En los últimos tiempos están proliferando las películas sobre la figura de los directores de orquesta. A principios de este año pudimos ver Tar, basada en la figura de Marin Alsop, y próximamente se estrenarán Divertimento –sobre la creación de la orquesta del mismo nombre por su directora, Zahia Ziouani– y Maestro, biopic del carismático Leonard Bernstein.
Por infobae.com
En ellas se advierte el halo de misterio que acompaña a esta figura, que ya en 1836 Schumann denominó “un mal necesario”. Porque ¿qué hace realmente un director de orquesta?
A simple vista, el personaje sube a un podio y gesticula de forma más o menos histriónica ante un grupo de músicos que conocen a la perfección las partituras que deben interpretar. Paradójicamente, además, es el único miembro que carece de instrumento, y no emite sonido alguno por sí mismo en toda la ejecución. Sin embargo es quien recibe la mayor parte de la ovación del público. ¿Cuál es la aportación de un director a la calidad del resultado sonoro de una orquesta?
Nos centraremos en dos funciones básicas: el liderazgo técnico y el expresivo.
Marcar el ritmo
Si nos fijamos bien en la gestualidad del director durante un concierto notaremos ya una de estas funciones, que es marcar el ritmo de la obra.

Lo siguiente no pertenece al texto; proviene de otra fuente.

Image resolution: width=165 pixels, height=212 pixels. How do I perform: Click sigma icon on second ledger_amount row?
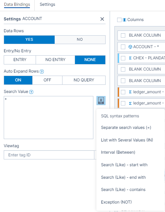click(x=130, y=103)
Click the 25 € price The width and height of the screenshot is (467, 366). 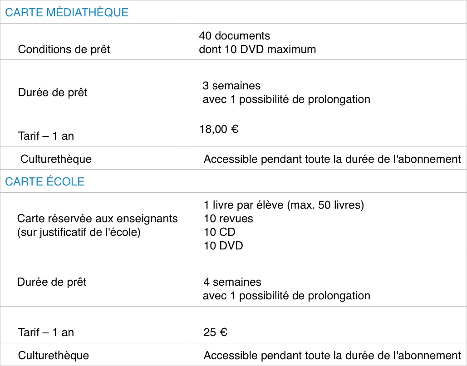tap(215, 332)
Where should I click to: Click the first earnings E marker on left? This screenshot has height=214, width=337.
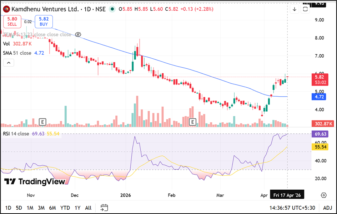click(x=43, y=122)
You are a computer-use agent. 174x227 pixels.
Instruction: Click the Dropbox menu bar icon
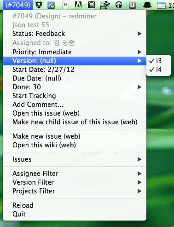[39, 5]
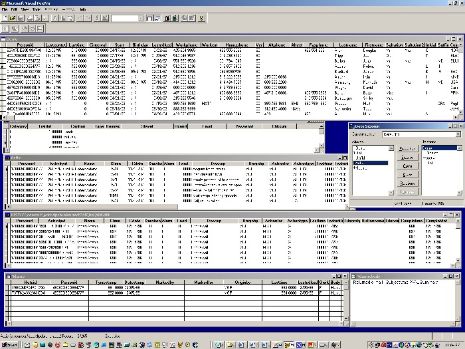Click the Open file toolbar icon

pyautogui.click(x=13, y=18)
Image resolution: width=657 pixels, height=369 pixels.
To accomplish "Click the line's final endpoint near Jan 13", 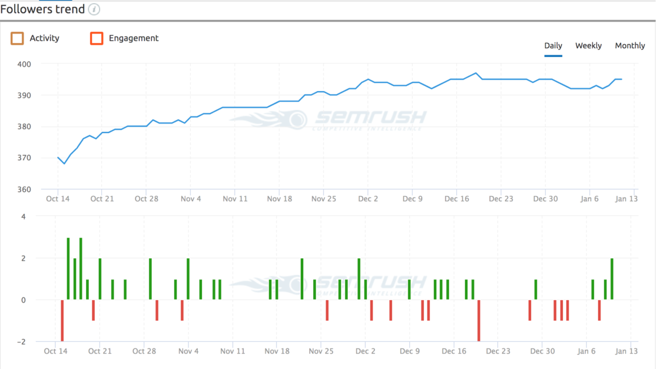I will pos(621,79).
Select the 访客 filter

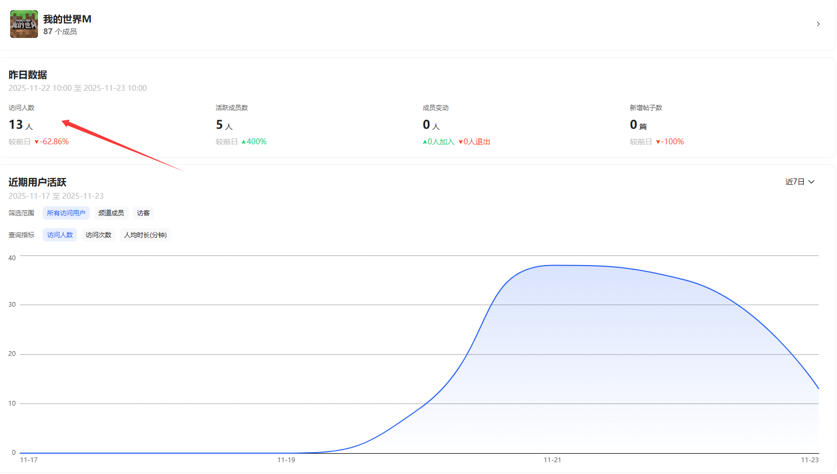143,213
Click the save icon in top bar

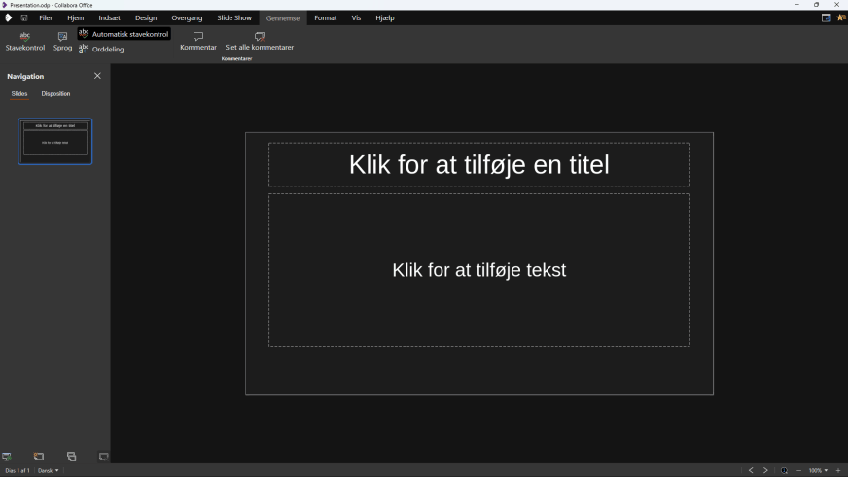(24, 17)
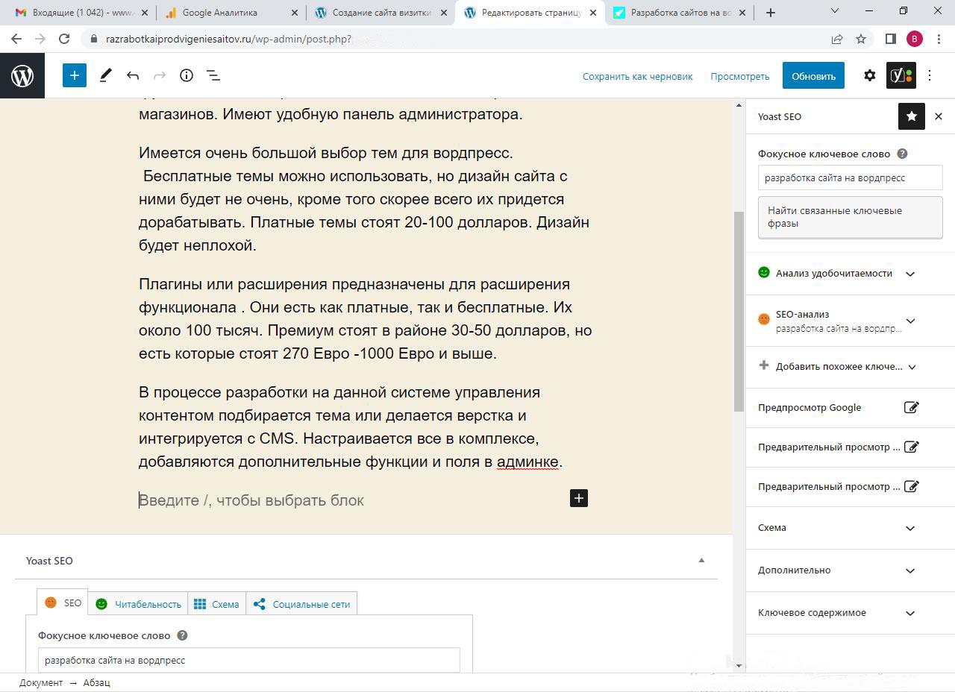Toggle the Yoast SEO sidebar icon

(901, 75)
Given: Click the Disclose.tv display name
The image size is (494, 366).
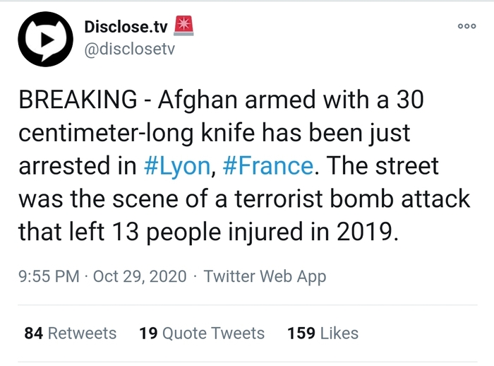Looking at the screenshot, I should [126, 28].
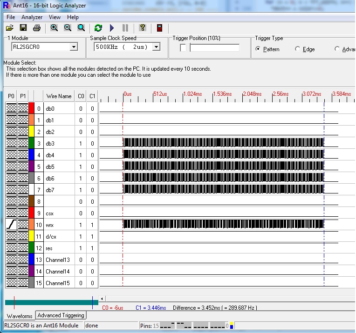Open the Analyzer menu
Image resolution: width=356 pixels, height=333 pixels.
[x=32, y=17]
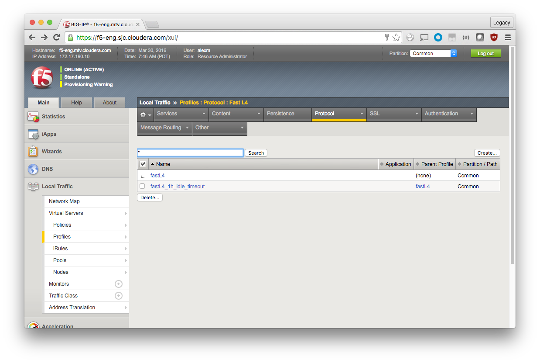The height and width of the screenshot is (363, 540).
Task: Open the Partition dropdown showing Common
Action: pyautogui.click(x=433, y=53)
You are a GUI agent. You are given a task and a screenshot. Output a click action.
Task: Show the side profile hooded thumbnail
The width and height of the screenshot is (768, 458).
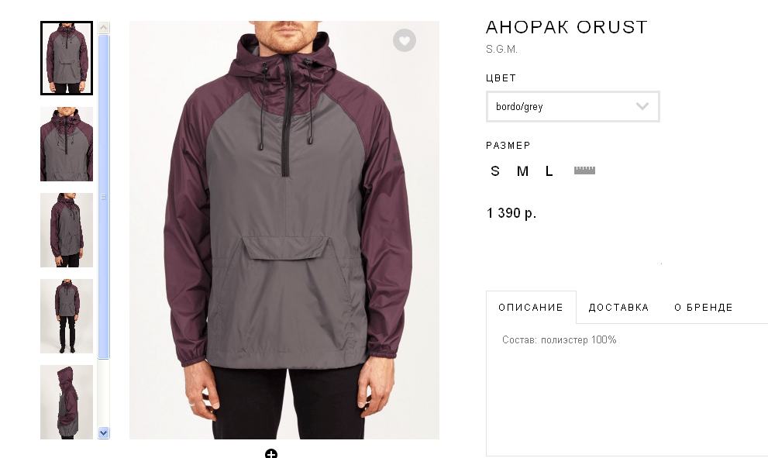tap(67, 402)
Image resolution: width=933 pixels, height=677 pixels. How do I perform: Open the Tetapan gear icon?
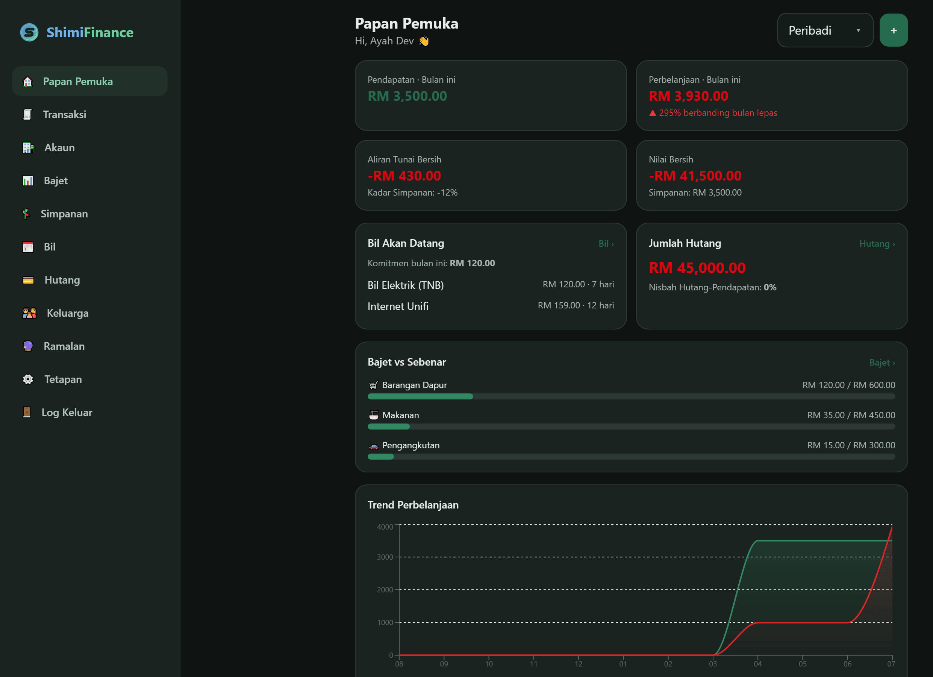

Las referencias más tempranas de esta necesidad en la cultura occidental se encuentran en tratados de música del siglo XVI, donde se recomienda que cantantes e instrumentistas se guíen golpeando con la mano o el pie. Ahora bien, las primeras formaciones orquestales de carácter sinfónico durante el siglo XVIII –la época del denominado clasicismo musical representada por compositores como Haydn o Mozart– aún poseían tres características que hacían innecesaria la existencia de una figura de dirección.
En primer lugar, el número de músicos era pequeño, lo que facilitaba su coordinación. Además, el ritmo se mantenía muy estable a lo largo de las piezas, de manera que resultaba sencillo mantenerlo sin una guía externa. Por último, los músicos tocaban de manera prácticamente continua de principio a fin. Por ello, solía ser el propio compositor (a menudo tocando el clavecín o el violín) quien proporcionaba las indicaciones básicas de entrada y finalización a la orquesta.
El primer tercio del siglo XIX, marcado en la cultura occidental por la figura de Beethoven (1770-1827), puso de manifiesto la necesidad de una dirección orquestal. Su obra supuso un salto cualitativo en cuanto a la complejidad de las composiciones. El tamaño de las orquestas se incrementó notablemente, y los instrumentos comenzaron a alternarse en orquestaciones sofisticadas.
Todo esto generó la necesidad de organizar ensayos formales previos a las representaciones, liderados a menudo por el propio compositor. Si pensamos que una orquesta sinfónica cuenta con un mínimo de ochenta miembros es fácil comprender que se necesita una figura que imponga un criterio único en lo que respecta a sincronizar tanto las entradas de los músicos como el ritmo y el tempo general de las obras. Mientras que los músicos cuentan solamente con sus partes respectivas (partituras que incluyen solamente los compases que deben interpretar), el director es el único que dispone de la partitura completa, el único que tiene la visión de conjunto de la obra.